Fig. 2. Distribution of SER3 recombinant protein synthesized by the PSG in cocoon silk and its effect on fiber structure.

Images of silk fibers observed under a fluorescence microscope and b laser confocal microscope. EGFP fluorescence localization of SER3 recombinant protein synthesized by the PSG in silk fiber. c Transmission electron micrograph of a longitudinal silk fiber section. SER3 protein synthesized by the PSG is dispersed in the fibrils of the silk fiber. d Immunofluorescence localization of P25 protein in silk fiber. in Fig. 2a to Fig. 2d: WT-L and SER-L, longitudinal section of silk fiber; WT-C and SER-C, cross-section of silk fiber; R-silk, raw silk; D-silk, degummed silk.
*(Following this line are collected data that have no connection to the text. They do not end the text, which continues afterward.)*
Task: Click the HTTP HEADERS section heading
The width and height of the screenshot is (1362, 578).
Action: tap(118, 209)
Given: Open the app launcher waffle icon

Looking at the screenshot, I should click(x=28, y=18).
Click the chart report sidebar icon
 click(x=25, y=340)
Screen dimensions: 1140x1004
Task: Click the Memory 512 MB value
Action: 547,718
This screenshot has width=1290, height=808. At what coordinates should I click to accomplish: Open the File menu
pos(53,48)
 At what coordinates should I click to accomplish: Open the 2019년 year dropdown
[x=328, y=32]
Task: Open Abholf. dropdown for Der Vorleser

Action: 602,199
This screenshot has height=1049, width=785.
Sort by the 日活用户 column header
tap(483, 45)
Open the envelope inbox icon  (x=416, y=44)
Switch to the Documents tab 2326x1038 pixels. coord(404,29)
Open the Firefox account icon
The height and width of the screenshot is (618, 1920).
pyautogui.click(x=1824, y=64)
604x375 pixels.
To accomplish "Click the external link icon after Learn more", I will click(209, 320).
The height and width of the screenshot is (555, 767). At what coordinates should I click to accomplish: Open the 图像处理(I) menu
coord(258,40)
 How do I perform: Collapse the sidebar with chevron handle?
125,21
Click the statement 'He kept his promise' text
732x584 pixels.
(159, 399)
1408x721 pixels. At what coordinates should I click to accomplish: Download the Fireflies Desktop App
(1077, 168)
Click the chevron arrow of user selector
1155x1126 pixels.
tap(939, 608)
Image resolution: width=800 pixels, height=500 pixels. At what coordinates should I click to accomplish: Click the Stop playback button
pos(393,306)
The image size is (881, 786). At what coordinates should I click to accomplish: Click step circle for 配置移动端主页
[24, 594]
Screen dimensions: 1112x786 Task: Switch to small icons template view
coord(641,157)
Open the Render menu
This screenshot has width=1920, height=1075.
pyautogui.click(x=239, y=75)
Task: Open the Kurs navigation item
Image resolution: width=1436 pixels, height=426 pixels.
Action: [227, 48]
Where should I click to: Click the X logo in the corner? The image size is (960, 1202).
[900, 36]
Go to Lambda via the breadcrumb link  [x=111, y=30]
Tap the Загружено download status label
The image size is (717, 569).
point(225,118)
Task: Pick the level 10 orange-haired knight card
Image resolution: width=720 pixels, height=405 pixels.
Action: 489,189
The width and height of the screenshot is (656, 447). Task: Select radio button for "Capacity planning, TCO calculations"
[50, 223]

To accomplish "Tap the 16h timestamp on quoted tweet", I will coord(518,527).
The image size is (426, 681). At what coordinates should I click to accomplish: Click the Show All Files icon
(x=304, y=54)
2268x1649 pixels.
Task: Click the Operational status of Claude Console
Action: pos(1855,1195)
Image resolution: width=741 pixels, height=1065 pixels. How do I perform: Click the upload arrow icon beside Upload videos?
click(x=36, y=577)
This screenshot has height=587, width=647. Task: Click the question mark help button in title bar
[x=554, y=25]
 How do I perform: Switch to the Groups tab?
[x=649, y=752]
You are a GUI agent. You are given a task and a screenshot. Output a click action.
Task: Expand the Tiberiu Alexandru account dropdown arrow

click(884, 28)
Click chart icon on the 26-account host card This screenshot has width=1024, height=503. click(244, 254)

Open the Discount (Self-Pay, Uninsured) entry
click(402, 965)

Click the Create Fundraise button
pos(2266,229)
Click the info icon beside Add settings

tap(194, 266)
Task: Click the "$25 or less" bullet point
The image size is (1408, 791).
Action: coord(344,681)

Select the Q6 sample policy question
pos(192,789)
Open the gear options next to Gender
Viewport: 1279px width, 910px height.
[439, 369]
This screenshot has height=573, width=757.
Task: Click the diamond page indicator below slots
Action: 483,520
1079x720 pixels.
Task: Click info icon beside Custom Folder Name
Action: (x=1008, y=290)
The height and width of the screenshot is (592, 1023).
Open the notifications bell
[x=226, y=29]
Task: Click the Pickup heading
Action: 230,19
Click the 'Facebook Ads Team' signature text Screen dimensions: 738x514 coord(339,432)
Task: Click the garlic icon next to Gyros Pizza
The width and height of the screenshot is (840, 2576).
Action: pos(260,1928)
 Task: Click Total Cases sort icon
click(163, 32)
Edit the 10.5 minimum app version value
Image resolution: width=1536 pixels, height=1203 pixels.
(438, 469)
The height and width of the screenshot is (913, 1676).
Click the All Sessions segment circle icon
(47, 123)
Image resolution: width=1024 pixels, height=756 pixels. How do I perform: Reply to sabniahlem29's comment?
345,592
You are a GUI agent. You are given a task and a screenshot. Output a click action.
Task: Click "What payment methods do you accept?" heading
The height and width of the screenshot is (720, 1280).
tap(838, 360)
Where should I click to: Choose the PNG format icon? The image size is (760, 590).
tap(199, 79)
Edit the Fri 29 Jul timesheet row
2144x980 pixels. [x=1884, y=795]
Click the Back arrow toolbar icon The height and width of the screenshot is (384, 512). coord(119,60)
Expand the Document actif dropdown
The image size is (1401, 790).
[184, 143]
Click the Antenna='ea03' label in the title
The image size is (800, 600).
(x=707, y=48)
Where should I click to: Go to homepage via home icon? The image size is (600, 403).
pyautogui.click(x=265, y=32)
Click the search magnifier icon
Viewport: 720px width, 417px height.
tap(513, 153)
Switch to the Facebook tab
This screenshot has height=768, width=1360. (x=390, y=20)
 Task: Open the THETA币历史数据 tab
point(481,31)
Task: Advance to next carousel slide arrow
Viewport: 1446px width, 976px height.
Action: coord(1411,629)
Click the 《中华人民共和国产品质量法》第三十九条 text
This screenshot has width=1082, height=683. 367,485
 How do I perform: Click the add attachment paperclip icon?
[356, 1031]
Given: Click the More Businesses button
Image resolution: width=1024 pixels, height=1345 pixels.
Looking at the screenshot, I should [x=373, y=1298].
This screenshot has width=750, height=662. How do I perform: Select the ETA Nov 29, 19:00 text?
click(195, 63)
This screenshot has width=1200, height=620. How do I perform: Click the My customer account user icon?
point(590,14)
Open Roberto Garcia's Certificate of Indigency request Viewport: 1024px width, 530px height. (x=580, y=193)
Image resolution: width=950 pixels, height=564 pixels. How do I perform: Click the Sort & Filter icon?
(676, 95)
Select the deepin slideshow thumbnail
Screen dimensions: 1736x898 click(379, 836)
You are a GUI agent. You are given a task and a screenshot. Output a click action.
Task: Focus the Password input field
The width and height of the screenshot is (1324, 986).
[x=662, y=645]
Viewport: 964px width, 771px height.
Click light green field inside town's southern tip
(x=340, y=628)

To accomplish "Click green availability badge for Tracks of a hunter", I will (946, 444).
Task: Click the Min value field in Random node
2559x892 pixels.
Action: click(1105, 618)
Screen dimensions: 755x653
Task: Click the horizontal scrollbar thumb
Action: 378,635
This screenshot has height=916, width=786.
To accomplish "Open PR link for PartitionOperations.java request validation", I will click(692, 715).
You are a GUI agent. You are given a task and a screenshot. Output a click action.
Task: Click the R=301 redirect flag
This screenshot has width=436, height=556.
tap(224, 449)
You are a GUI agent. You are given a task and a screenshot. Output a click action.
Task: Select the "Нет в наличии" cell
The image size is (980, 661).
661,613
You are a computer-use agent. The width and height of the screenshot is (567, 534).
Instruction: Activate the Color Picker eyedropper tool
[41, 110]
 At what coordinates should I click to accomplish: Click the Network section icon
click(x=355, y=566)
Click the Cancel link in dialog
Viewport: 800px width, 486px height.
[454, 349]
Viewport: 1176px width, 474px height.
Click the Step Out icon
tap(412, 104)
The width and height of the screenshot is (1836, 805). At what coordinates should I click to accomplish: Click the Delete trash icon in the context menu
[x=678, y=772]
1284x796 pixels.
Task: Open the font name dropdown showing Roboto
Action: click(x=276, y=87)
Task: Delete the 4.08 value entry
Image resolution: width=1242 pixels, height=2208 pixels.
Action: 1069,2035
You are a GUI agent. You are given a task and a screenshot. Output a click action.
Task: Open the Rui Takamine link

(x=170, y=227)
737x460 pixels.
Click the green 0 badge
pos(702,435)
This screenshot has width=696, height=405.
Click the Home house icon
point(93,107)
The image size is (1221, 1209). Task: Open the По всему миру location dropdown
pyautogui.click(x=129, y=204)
SF, fibroin layer of silk. SS, sericin layer of silk. SM, sericin protein microsomes in the silk fibroin fibrils. Vac, vacuoles. e Sericin content of cocoon silk was determined by a classical degumming method. Data were presented as mean ± SEM, and the unpaired t-test analysis was used for the comparison between the two groups. n = 3 cocoons. f The content of SER3 protein in cocoon silk is determined by western blotting; P25 is an internal reference. n = 3. EGFP localization showed that the recombinant SER3 protein had haploid and dimer 2 types, and dimer was the main type. Data were presented as mean ± SEM. Image data are representative of three independent experiments unless otherwise stated.